> [SOURCE EXCERPT]

@Elecman : The wave will look as realistic as I can manage. Couldn’t say how good that is until its all done. I can say that the method I’m using (Fourier transform of the unified direction spectrum) is regarded as the most realistic method currently practical on today’s hardware.
@sadicus : Thanks. Will let you know if I need more testers.
@hippocoder : Yer shorelines have always been a issue. I have a few ideas. Will have to see if there practical.
So Ive spent that last few days structuring the code so it naturally supports multiple cameras. The ocean should work from the view of any camera added to the scene. Sounds like a no brainier but it takes a bit of work to get right. The projected grid needs to have its projection applied per camera as well as a few other per camera data like the ocean mask (see below).
Also been setting up the code so the underwater effects can be applied. This means generating a mask so the areas underwater can be identified in the post effect shader. I did mention the stencil buffer in last post but turns out its not quite as flexible as I needed. Just went with a conventional mask.
Also the ocean mesh needs to generate a depth map so it knows how deep objects are below its surface. This depth map can not include the ocean mesh itself or the meshes depth value will block everything else.

> [MATERIAL]
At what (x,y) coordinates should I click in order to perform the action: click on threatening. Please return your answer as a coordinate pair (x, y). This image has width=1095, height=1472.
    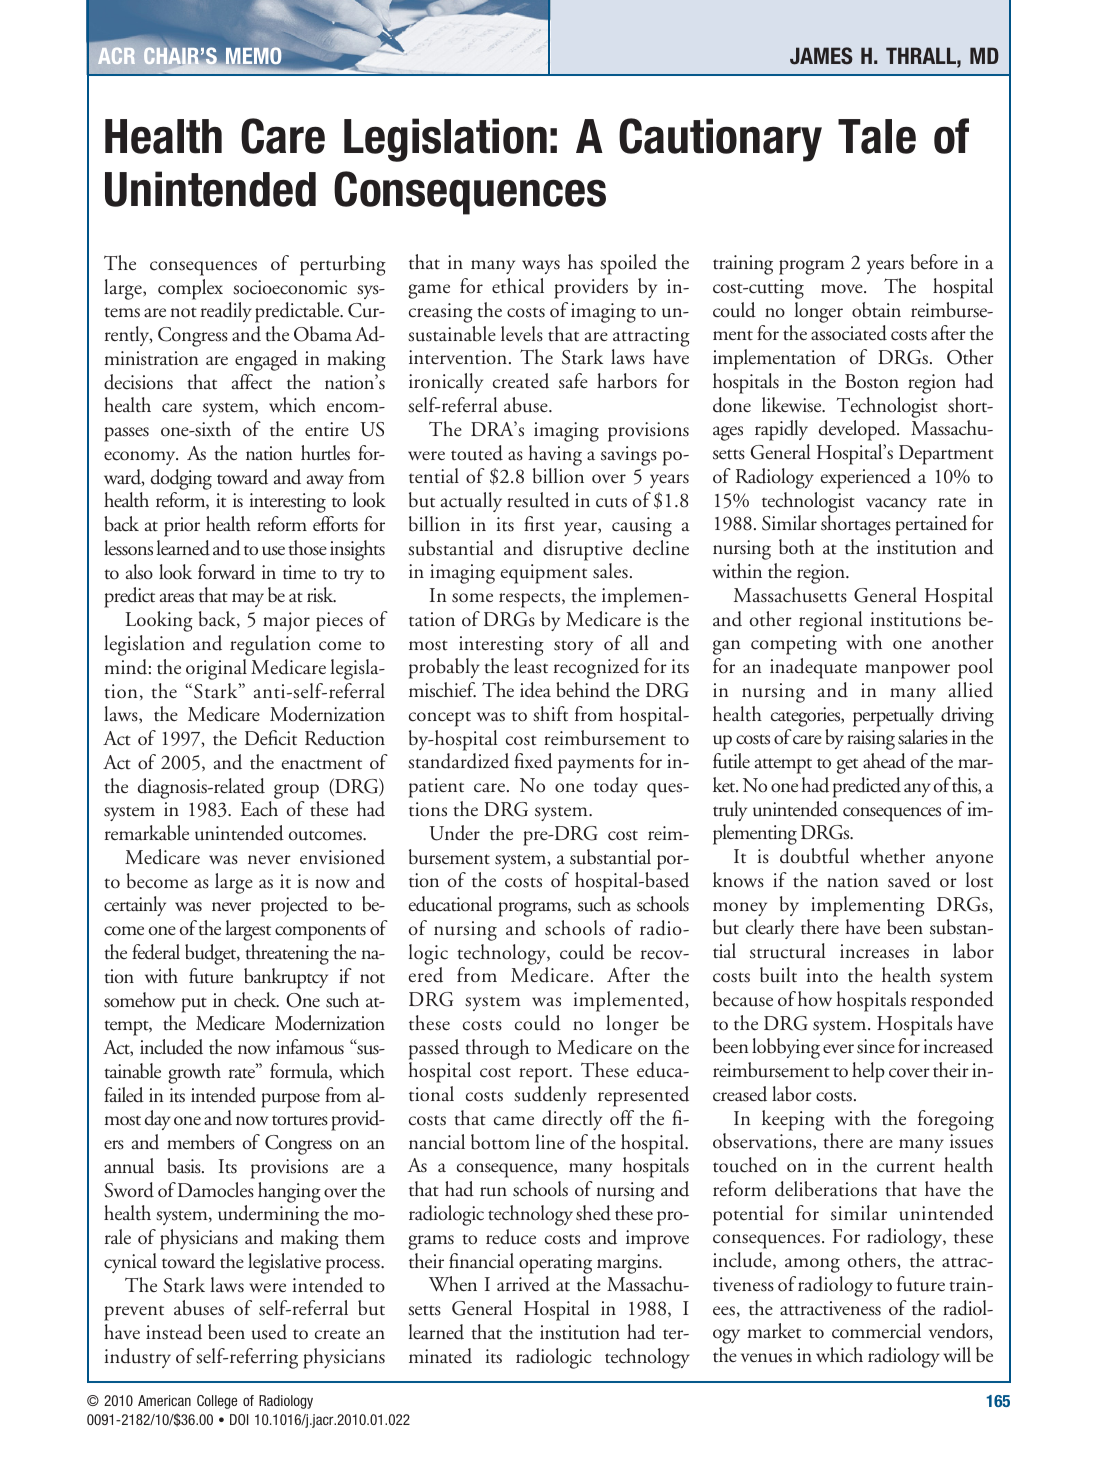
    Looking at the image, I should click on (287, 954).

> [GIVEN PROBLEM]
Reproduce the ocean rendering post from "Also been setting" to "a conventional mask.", substituting "post-processing shader" for "post effect shader".

> [ANSWER TO THIS TASK]
Also been setting up the code so the underwater effects can be applied. This means generating a mask so the areas underwater can be identified in the post-processing shader. I did mention the stencil buffer in last post but turns out its not quite as flexible as I needed. Just went with a conventional mask.